The Way Forward: with a coordinator in place, how will the Redskins address their terrible defense?


After a laborious month of rumors and interviews, the Washington Redskins’ hunt for a new defensive coordinator ended Sunday, with the promotion of outside-linebackers coach, Greg Manusky.

For fans, the “there and back again” conclusion to the saga reeked of quiet resignation. During the search, the Redskins were scorned by their higher-profile candidates. McCloughan and company will need some strong, alternative facts to shake the image of them retreating with their tail between their legs.

As for Manusky, who previously held the title for San Francisco, San Diego and Indianapolis, he will be tasked with rebuilding a defense that, of late, has finished consistently in the bottom dregs of the league.

Ultimately, that cold reality doomed the Redskins, in their search for a proven, defensive-genius. It’s not a good job – the type that would attract only the Rob Ryan’s of the world.

Editors Note: Ryan is generally regarded as one of the most-overrated coaches in football. If Washington had settled for him, I was prepared to drop the Redskins and cover my father’s team, the Buffalo Bills – whom at least know to fire (not hire) Ryan brothers.

Manusky has historically run a sort of hybrid, defensive scheme that utilizes both 3-4 and 4-3 formations. This will allow for a more-seamless transition for the Redskins, who ran a similar concept under ex-coordinator Joe Barry while sparing their entire defensive line from having to learn new assignments.

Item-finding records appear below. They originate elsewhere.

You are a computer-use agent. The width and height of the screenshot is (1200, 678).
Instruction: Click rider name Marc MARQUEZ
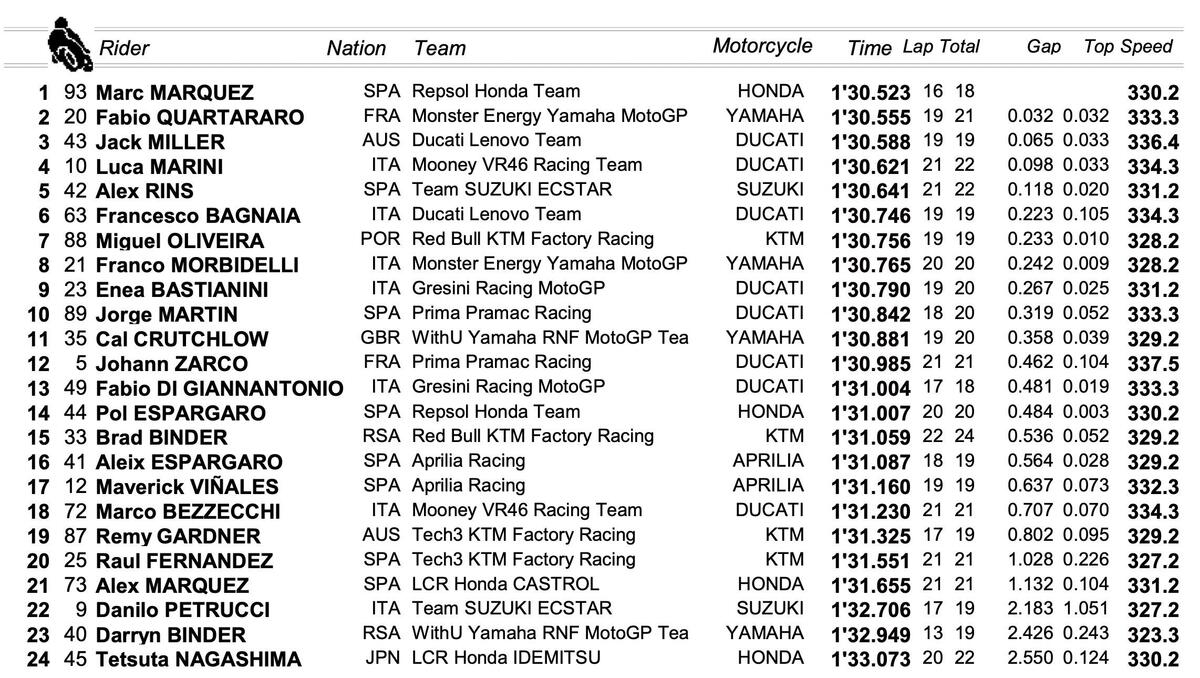(174, 93)
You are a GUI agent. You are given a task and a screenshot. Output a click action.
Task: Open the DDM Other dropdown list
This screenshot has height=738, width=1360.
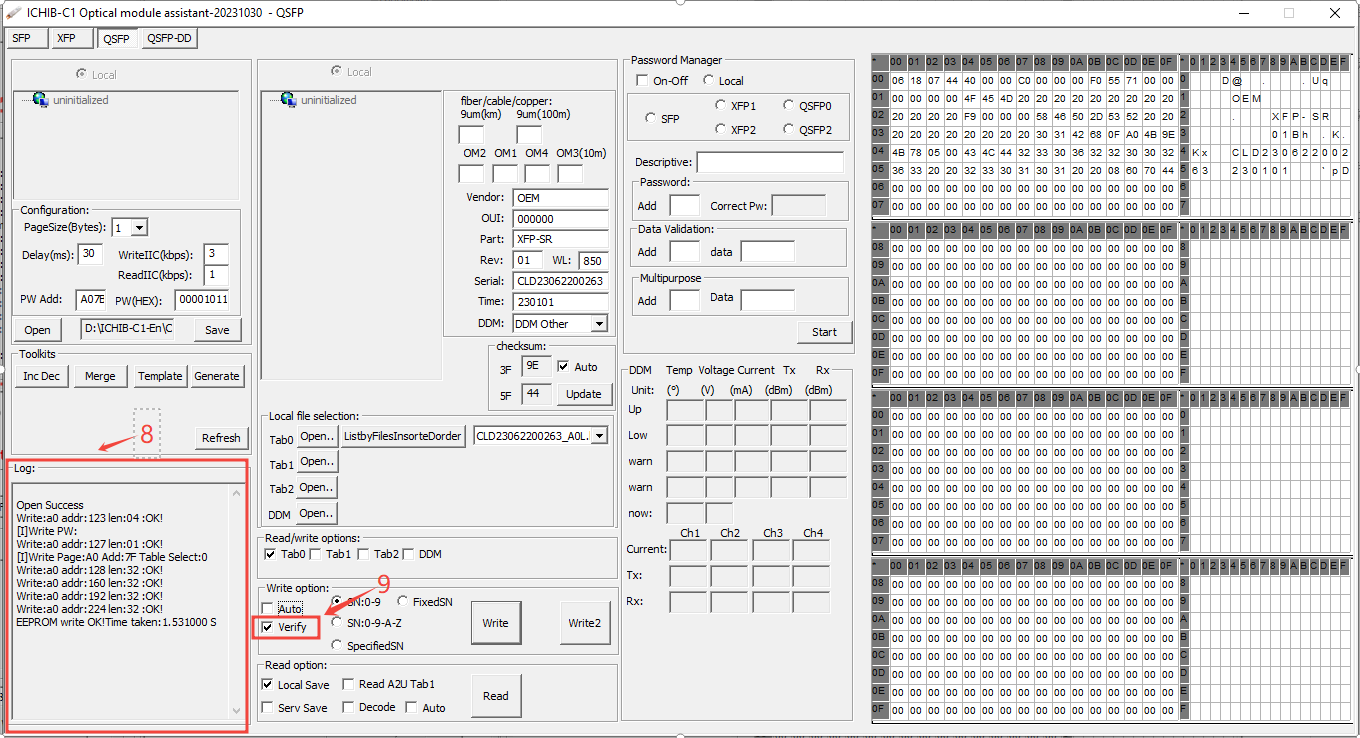599,324
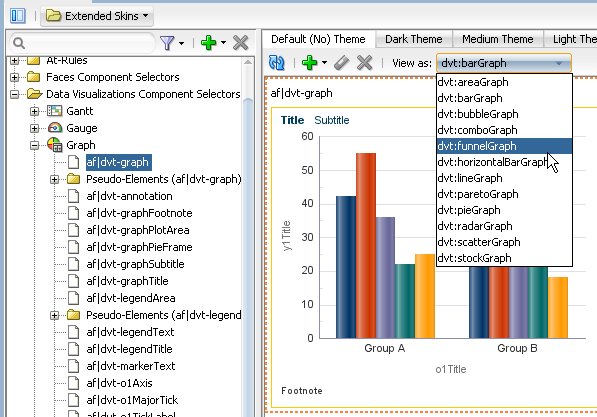The image size is (597, 417).
Task: Click the refresh icon in the preview toolbar
Action: point(276,62)
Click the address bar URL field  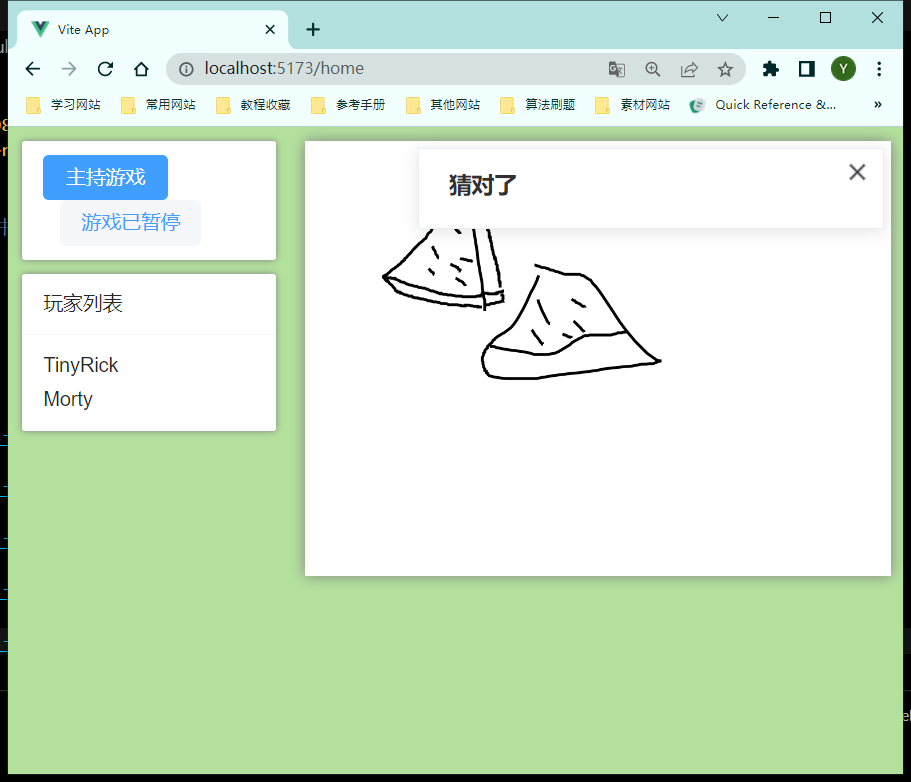pos(400,69)
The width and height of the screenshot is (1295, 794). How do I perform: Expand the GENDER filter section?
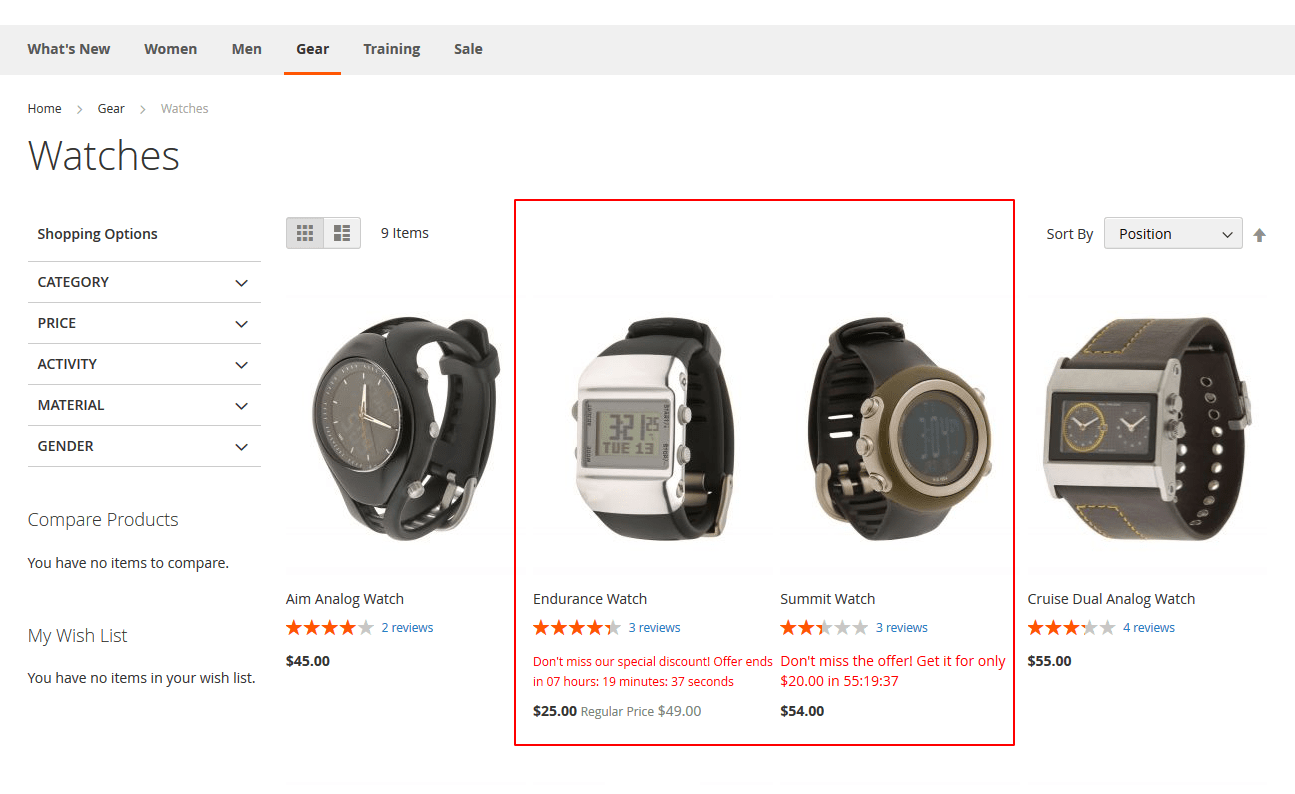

Unfortunately, those concepts were not effective, last year. Washington had issues front to back, including the linebacker corps – Manusky’s department – which was, at times, brutal. The Redskins allowed opponents to rush for a generous, 4.5 yards per carry and only the Bengals gave up more yards to opposing tight-ends.

Lack of talent and injuries (including Junior Galette, who missed 2016 with an Achilles injury) clearly played a role in those deficiencies, and yet it was accompanied by a disturbing sense of indifference. The coaches kept rolling out the same players, with the same schemes while achieving the same results.

Manusky might not have had much pull, in the decision-making, but he was part of the staff nonetheless and will have to demonstrate that he is willing to mix things up if they aren’t working.

He at least will have first-hand knowledge of the personnel. That perspective will only provide him a brief head start on a laundry list that includes needs in virtually all departments.

They will have to do it without a New York Giants-type makeover; they don’t have the cap room for such luxuries. While they will have about $65 million of free space, a large chunk of that will be reserved for the offense.

Their top priority will be some guy named Kirk Cousins, which will eat up around $19-25 million. Also, they will likely bring back one of their wide receivers, DeSean Jackson or Pierre Garcon, locking them into another $8-12 million.

Let’s say they are left with around $30 million. From that, they will have to construct a viable defense; including replacing or re-signing the following free agents (I also listed their 2016 salaries):

DE Chris Baker ($3 million)
LB Junior Galette ($1.6 million)
DT Kedri Golston ($1.05 million)
DE Cullen Jenkins ($985,000)
SS Donte Whitner ($985,000)
DE Ziggy Hood ($935,000)
CB Greg Toler ($840,000)
LB Terrance Garvin ($750,000)
SS Duke Ihenacho ($675,000)

That’s a large chunk of the roster. Baker has expressed interest in returning, but it’s unclear if the feeling is mutual. It is entirely-possible that none of those faces will be back next year. And, there isn’t exactly an overflowing stash of proven replacements waiting, in house.

They do have a pair of wildcards from last year’s draft: DT Matt Ioannidis, who was on the field for less than ten percent of the Skins’ defensive snaps, and Su’a Cravens, who may be moved to safety full-time, in 2017, to take advantage of his ball-hawking skills. Their roles will be expanded, with so many players on their way out.

As for this year’s draft, the Redskins will have options. With ten picks, they have the war chest to move up slots, if need be. Or, they can sit back and stockpile players – hopefully with a heavy-focus on defense.

Affordable, young players are exactly the medicine they need; youth and speed – too often, the Redskins’ defenders looked like they were playing in mud, last season. They need linebackers who can cover the edges and safeties who can step up and make tackles to stop opponents from turning medium gains into huge ones.

Teams weren’t exactly lining up to interview Manusky, so for him, accepting the promotion is a no-brainer decision. It’s a win-win situation for the man who once donned the Burgundy and Gold himself. With improved personnel, the numbers can only improve, making him look like a genius. If the new players don’t pan out, he can write his failure off as him being a victim of circumstance.

For the Redskins’ brass, the move is decidedly-more lateral, something that equates to water-treading. With head coach Jay Gruden taking on a larger role in the offense, he will be relying on his D-coordinator more than ever.

If they struggle again, next year, it won’t be long before the seats beneath Gruden and McCloughan become decidedly-warmer.